* What you need to do: Go to the line with "Image resolution: width=372" in the entries below and write out every line from there through the line with "Task: Click the Process ID label", exactly and without pictures.

* Data listing:

####

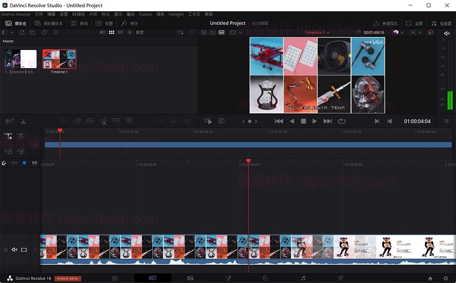This screenshot has height=283, width=456.
Task: Mute the audio track with the speaker icon
Action: (14, 250)
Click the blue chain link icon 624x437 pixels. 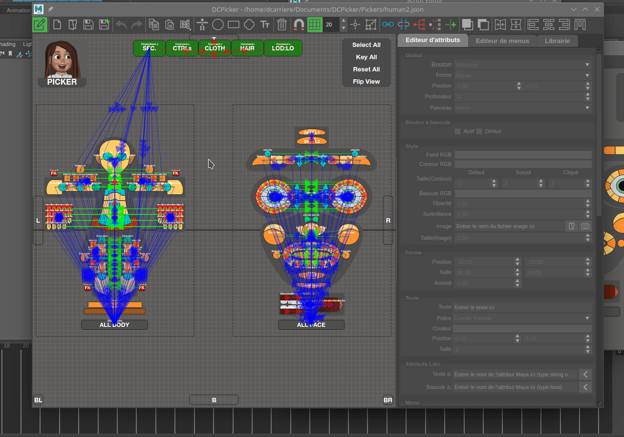pyautogui.click(x=387, y=24)
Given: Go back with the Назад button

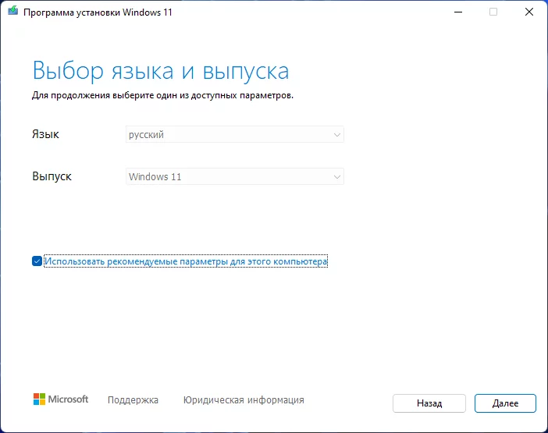Looking at the screenshot, I should tap(429, 403).
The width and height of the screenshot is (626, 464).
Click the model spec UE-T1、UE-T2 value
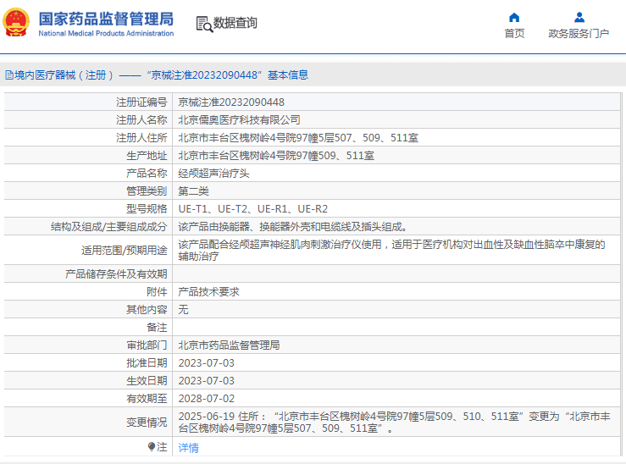pyautogui.click(x=252, y=208)
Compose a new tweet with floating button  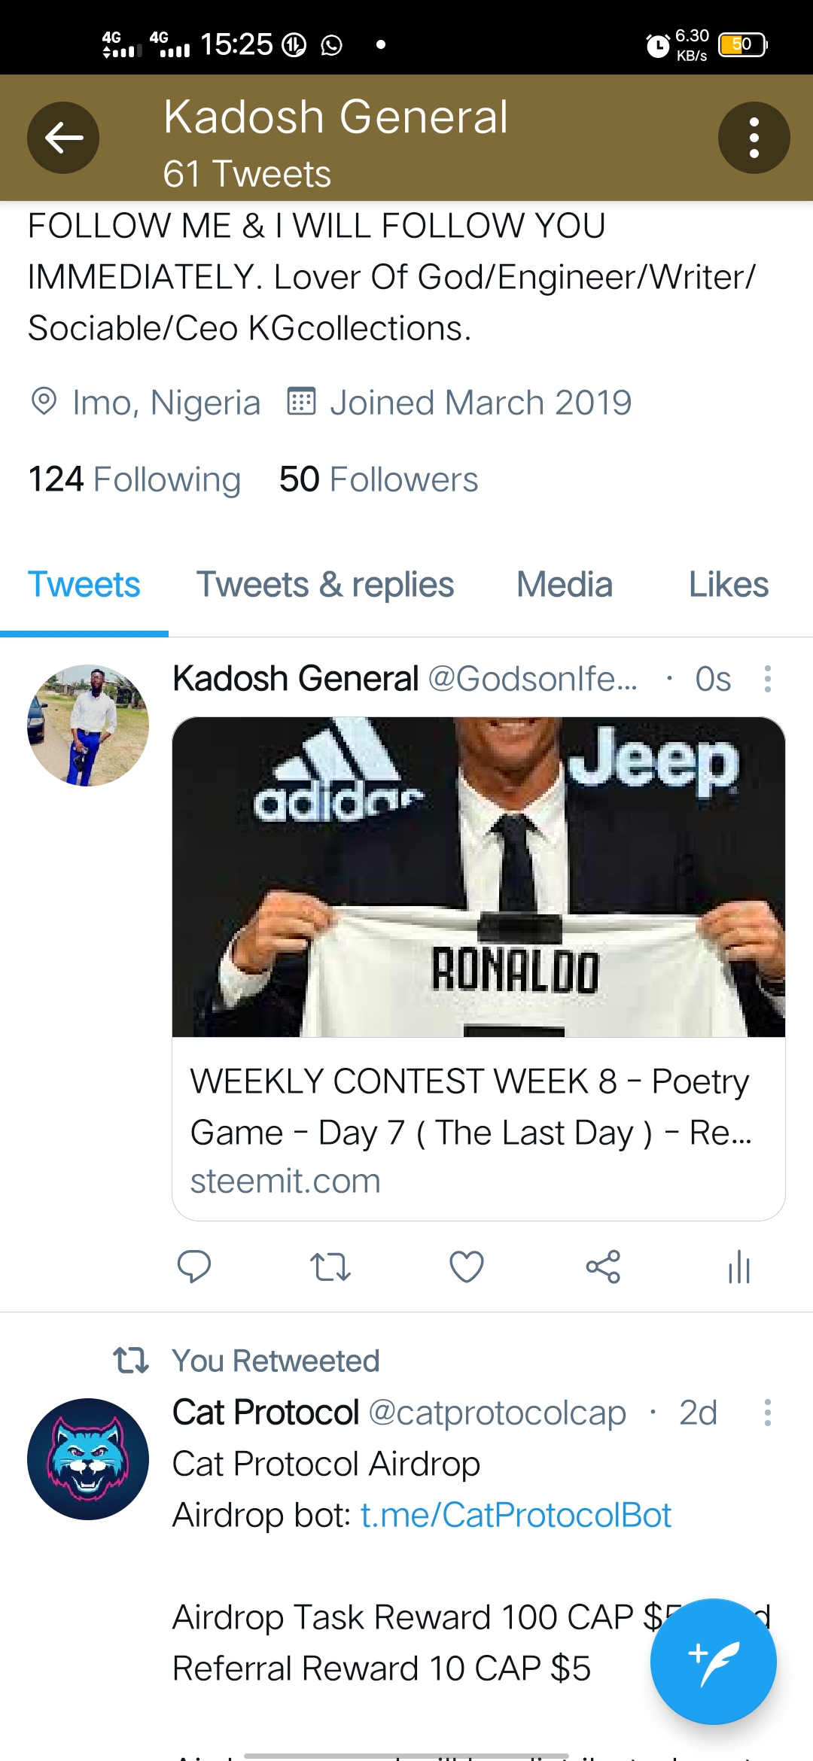(x=713, y=1661)
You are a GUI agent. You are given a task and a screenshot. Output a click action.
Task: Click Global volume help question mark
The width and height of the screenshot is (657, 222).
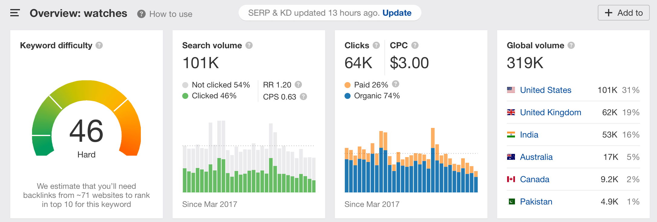pos(571,45)
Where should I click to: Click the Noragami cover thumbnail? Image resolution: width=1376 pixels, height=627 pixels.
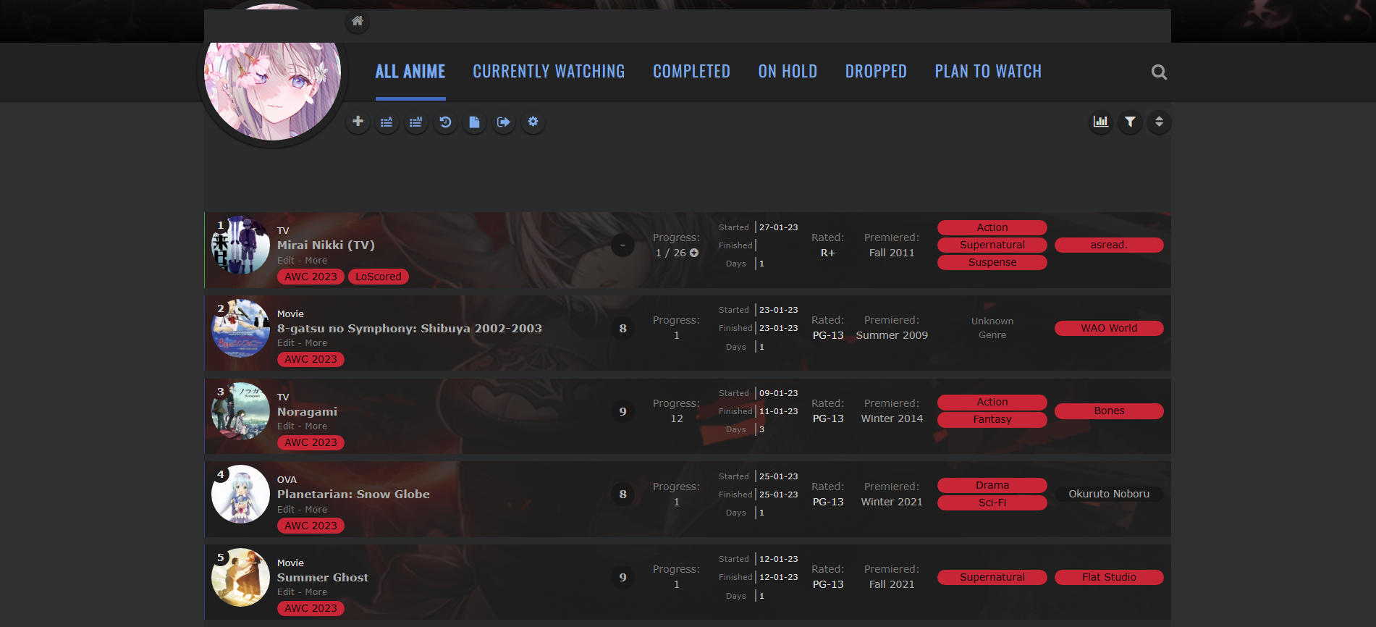pyautogui.click(x=240, y=411)
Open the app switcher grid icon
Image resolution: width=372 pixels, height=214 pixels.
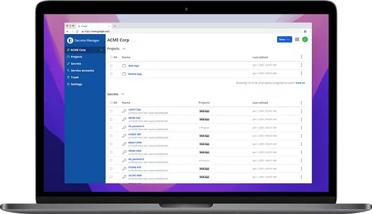[x=297, y=39]
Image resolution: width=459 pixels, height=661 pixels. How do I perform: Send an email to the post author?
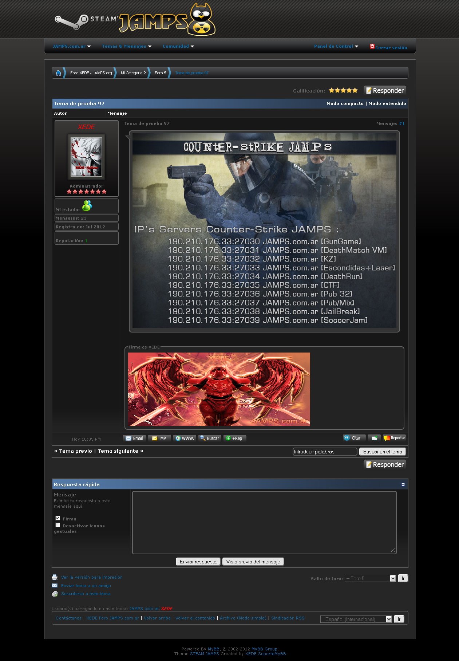click(x=134, y=438)
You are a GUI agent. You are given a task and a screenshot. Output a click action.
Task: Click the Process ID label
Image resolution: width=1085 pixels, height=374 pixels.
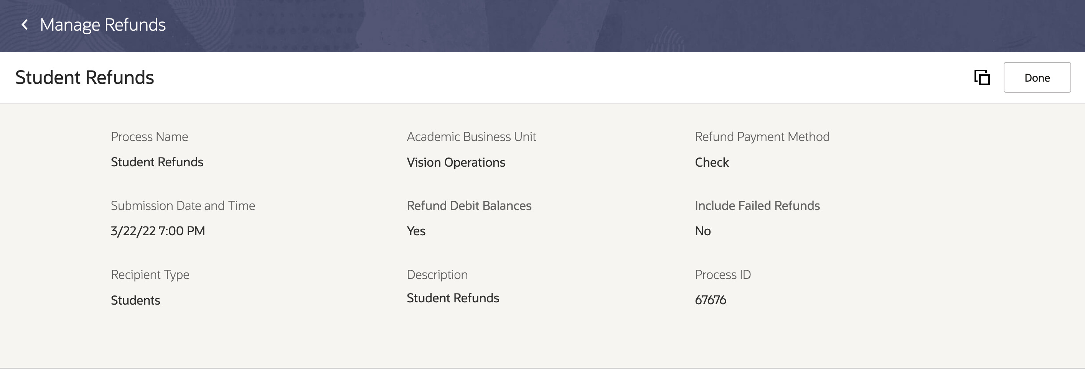(722, 275)
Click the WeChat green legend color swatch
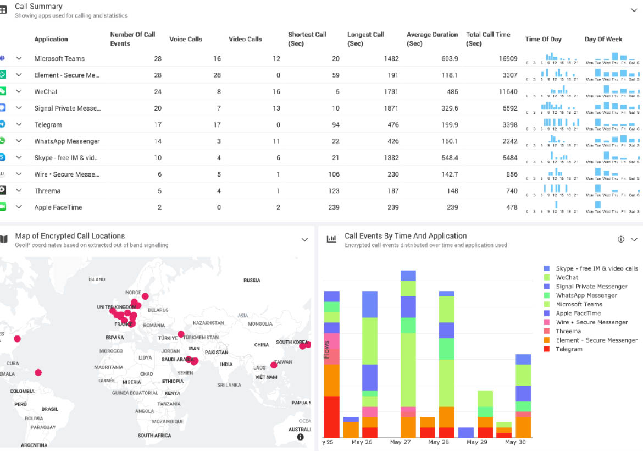Image resolution: width=643 pixels, height=451 pixels. click(x=546, y=278)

####

* Task solution:
Image resolution: width=372 pixels, height=214 pixels.
[x=297, y=39]
Image resolution: width=459 pixels, height=661 pixels. How do I perform: Send an email to the post author?
click(x=134, y=438)
You are a GUI agent. You are given a task and a screenshot. Output a click action.
Task: Click the Process ID label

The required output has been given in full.